Since reading an article about urban blight in Detroit, I've become quite interested in it. I checked the guy's address, and I can see his problem. He says he lives where he does because his girlfriend inherited the house. Normally, one would sell up and move rather than endure a journey like that every day. However, he lives in a blighted area. Their house will never sell.
I've spent some time browsing Google Streetview round there, and looked in detail at some of the properties. You'll see a house occupied and looking normal one year, then the next time-stamp it has a for-sale sign, then the next the sign is gone and it's looking derelict, then the next it's burned-out as a result of arson, then finally the county has demolished it and the site is joining the spreading urban prairie.
The only way to keep a house intact and habitable there is to live in it. And to go on doing that even while your neighbours are moving out and their properties are going down the spiral to the prairie. Your chances of selling are zero. And without a house to sell, I don't imagine there's any way this man would be able to secure any sort of accommodation near where he works. If he can't afford to run a car, how would he afford rent?
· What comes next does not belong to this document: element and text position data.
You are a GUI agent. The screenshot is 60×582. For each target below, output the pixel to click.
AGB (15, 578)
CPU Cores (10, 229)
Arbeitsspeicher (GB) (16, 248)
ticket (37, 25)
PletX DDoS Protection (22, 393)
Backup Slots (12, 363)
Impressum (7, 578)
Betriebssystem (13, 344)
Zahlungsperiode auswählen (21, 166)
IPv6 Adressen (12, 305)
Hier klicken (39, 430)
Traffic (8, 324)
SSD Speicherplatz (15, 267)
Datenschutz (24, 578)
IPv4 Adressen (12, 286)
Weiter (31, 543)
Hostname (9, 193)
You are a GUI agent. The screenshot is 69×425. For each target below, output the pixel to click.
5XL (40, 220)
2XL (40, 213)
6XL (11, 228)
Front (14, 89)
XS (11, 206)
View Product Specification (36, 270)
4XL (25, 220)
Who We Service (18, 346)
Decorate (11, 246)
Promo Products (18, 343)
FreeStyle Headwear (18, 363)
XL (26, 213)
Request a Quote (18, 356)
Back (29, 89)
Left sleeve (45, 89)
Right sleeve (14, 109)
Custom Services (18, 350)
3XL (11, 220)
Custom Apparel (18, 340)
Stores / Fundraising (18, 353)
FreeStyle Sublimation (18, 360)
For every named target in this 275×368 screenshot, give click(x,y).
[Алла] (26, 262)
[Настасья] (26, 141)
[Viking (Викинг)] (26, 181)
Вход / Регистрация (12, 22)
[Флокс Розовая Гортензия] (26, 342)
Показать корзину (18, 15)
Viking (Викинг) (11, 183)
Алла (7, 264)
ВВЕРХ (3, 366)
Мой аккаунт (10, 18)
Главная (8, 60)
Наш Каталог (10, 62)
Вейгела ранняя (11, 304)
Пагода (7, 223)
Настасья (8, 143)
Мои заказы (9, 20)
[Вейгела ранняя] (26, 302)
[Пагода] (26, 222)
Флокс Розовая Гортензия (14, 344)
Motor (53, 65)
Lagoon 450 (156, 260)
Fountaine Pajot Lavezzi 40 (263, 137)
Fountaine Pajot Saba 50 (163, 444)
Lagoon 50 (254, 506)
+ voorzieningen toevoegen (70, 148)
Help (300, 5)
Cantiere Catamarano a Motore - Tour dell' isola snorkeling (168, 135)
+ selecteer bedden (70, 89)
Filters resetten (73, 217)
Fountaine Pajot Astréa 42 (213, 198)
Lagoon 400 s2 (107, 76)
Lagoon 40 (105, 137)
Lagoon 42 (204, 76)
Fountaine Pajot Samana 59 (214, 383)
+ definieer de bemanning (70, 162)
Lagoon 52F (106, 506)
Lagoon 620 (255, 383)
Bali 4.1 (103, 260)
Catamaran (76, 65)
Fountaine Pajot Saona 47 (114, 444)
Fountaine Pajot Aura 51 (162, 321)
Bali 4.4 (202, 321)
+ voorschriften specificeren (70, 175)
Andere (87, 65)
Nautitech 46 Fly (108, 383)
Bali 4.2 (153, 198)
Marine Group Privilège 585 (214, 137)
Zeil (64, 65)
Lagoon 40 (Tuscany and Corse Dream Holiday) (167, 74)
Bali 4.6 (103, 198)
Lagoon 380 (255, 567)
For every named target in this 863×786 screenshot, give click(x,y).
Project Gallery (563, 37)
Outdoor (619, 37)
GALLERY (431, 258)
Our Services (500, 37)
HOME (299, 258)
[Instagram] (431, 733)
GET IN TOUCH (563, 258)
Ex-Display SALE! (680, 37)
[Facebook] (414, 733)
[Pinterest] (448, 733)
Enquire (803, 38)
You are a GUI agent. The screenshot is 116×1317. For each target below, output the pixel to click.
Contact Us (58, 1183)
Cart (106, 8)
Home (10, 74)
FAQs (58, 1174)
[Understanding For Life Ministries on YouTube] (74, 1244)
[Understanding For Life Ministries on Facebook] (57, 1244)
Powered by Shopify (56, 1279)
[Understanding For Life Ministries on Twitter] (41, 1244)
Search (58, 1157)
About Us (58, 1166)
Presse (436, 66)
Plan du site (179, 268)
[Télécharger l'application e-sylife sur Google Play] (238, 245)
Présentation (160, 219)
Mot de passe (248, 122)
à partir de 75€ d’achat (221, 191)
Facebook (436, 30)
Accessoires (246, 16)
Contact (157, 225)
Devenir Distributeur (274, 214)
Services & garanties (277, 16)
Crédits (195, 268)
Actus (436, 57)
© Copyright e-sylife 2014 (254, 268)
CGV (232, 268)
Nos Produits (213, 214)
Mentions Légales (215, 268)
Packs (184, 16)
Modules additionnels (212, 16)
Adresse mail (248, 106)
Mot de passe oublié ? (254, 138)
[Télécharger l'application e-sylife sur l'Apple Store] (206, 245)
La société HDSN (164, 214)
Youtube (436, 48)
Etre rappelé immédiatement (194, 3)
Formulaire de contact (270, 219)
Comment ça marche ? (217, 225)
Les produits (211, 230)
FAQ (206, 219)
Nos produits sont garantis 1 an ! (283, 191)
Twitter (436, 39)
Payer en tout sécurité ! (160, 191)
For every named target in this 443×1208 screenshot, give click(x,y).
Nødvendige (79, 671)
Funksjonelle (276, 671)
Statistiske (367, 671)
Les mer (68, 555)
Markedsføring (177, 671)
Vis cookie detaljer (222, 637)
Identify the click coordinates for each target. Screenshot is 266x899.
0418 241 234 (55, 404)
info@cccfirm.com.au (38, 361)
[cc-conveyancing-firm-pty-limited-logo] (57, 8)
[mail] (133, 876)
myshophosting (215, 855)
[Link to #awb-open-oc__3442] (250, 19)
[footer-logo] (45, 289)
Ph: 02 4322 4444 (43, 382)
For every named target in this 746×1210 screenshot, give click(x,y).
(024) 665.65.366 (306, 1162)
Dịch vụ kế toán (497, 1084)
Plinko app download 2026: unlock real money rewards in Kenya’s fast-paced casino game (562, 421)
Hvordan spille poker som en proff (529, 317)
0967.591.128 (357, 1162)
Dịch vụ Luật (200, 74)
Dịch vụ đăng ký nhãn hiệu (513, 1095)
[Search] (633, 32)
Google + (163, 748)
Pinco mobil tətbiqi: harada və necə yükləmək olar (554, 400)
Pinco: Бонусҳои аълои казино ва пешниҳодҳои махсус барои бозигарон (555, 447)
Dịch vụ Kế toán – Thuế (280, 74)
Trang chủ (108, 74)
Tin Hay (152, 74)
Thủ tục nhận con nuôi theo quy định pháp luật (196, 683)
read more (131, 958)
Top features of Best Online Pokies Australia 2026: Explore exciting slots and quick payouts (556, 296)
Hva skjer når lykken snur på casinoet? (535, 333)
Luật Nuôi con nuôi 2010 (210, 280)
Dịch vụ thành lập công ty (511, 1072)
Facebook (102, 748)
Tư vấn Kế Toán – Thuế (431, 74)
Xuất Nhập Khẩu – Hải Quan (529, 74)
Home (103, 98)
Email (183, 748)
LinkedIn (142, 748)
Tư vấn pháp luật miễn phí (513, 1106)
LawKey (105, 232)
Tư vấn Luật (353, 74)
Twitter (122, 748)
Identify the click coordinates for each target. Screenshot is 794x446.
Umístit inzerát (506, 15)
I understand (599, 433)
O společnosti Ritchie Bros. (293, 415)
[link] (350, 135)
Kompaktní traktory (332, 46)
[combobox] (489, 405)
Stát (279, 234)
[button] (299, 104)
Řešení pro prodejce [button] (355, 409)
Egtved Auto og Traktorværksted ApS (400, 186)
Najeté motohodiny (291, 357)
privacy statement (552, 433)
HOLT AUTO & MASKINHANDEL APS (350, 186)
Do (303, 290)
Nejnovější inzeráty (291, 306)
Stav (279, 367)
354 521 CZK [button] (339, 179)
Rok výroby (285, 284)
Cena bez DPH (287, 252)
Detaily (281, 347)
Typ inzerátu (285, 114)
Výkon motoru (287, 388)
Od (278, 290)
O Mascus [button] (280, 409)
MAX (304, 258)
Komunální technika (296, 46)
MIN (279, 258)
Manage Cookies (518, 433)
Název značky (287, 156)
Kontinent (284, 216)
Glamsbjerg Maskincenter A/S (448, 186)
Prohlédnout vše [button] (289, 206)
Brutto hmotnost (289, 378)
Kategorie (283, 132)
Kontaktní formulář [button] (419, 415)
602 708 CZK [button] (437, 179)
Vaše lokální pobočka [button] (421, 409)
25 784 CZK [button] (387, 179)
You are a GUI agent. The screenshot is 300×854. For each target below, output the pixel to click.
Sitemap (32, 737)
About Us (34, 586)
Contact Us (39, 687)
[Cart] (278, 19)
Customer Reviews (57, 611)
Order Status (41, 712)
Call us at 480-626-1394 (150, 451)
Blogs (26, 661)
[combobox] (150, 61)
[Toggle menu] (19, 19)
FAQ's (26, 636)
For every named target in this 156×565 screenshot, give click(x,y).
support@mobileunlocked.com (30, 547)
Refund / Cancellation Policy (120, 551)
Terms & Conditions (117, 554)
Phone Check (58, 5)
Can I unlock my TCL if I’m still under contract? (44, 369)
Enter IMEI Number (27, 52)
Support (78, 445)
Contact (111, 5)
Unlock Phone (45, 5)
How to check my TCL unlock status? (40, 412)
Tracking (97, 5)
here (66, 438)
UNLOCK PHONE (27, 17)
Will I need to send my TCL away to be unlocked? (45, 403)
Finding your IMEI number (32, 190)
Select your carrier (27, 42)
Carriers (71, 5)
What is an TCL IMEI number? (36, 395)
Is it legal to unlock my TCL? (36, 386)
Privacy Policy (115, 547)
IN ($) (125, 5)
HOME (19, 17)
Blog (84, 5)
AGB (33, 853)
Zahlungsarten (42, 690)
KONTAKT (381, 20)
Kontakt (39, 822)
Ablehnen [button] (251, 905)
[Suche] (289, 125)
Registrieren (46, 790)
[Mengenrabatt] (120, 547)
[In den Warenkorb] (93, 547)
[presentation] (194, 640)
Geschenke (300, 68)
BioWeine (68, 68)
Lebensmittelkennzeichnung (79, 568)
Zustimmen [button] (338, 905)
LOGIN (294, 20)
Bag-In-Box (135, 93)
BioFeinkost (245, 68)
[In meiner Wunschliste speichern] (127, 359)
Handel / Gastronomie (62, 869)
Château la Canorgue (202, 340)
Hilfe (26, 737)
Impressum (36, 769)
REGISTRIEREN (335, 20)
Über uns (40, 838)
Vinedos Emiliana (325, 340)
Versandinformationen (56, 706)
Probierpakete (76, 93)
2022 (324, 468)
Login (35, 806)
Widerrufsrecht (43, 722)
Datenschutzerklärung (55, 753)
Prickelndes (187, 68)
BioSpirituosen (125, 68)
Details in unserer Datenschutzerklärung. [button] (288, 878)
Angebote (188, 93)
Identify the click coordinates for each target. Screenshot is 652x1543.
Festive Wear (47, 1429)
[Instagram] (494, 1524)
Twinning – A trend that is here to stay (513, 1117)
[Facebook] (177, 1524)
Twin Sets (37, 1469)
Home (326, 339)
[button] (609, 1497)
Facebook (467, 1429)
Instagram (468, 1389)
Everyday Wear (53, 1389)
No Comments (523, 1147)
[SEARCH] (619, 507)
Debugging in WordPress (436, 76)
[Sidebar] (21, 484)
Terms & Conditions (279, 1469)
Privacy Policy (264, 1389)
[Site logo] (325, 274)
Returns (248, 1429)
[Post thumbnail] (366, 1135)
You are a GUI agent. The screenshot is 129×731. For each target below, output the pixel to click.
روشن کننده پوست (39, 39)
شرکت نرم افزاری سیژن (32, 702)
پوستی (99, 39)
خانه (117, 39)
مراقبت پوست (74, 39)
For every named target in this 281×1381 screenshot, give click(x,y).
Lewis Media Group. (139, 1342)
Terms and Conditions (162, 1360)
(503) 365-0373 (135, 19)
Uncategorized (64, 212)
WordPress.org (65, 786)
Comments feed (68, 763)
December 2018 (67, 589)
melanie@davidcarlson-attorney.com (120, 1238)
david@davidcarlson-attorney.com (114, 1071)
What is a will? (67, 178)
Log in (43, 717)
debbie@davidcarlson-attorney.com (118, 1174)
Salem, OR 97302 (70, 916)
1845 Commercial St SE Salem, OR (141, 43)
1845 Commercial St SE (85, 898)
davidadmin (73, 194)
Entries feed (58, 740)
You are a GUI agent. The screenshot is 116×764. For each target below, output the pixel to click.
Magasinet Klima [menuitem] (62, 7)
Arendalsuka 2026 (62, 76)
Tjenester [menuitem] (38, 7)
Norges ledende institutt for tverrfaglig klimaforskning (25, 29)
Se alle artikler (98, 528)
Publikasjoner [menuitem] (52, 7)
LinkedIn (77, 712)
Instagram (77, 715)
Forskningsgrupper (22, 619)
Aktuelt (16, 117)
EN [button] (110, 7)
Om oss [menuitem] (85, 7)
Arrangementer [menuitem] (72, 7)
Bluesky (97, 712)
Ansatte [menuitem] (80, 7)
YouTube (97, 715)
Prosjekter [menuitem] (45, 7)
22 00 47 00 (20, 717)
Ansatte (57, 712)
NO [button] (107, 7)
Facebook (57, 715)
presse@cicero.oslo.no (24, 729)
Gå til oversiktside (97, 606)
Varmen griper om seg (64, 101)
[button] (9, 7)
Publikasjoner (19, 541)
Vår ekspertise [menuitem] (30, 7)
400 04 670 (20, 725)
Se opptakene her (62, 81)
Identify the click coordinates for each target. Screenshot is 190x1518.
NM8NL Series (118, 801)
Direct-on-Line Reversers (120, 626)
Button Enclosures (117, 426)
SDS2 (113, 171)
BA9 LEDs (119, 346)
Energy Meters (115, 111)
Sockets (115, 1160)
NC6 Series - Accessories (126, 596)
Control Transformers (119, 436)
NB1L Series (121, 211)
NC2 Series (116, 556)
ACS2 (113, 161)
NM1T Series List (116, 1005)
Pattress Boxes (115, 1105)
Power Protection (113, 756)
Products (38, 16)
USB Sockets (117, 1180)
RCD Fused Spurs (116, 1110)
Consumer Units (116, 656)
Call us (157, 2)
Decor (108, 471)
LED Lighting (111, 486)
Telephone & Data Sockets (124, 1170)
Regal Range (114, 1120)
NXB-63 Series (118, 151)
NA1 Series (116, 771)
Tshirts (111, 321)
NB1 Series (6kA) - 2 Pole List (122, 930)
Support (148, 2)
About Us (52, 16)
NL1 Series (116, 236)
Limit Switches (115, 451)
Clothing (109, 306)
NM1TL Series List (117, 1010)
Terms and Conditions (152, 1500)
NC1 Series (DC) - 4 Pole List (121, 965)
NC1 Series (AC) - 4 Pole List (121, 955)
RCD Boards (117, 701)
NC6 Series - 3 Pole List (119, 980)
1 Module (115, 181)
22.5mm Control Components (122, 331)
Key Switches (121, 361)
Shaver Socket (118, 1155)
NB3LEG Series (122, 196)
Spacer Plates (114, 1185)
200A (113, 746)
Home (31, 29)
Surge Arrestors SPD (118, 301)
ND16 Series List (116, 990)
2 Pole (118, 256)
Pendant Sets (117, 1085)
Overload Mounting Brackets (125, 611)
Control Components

The population density goes down and down, and the services disappear. Shops close because there aren't enough customers remaining. The city was built for the car, and if you don't have one of these, you're screwed. I don't know what the answer is, since you can't simply relocate the remaining people into geographically rational population centres and return the rest to farmland.
The empty plots and empty blocks even close to Detroit city centre are jawdropping. Further out, some areas are very nice, but others are grass and fields with a grid pattern of roads and pavements and street lights and fire hydrants, peppered by the occasional house - often two or three houses surviving cheek by jowl as the original plots were narrow and the houses closely built.
It's a whole other world, and I became quite fascinated by it. This little vignette of its effect on one man's life makes it even more fascinating. I'm so glad to hear people are chipping in, and I'll go and donate myself. For the warm fuzzy feeling of actually interacting with something I've only seen courtesy of Streetview.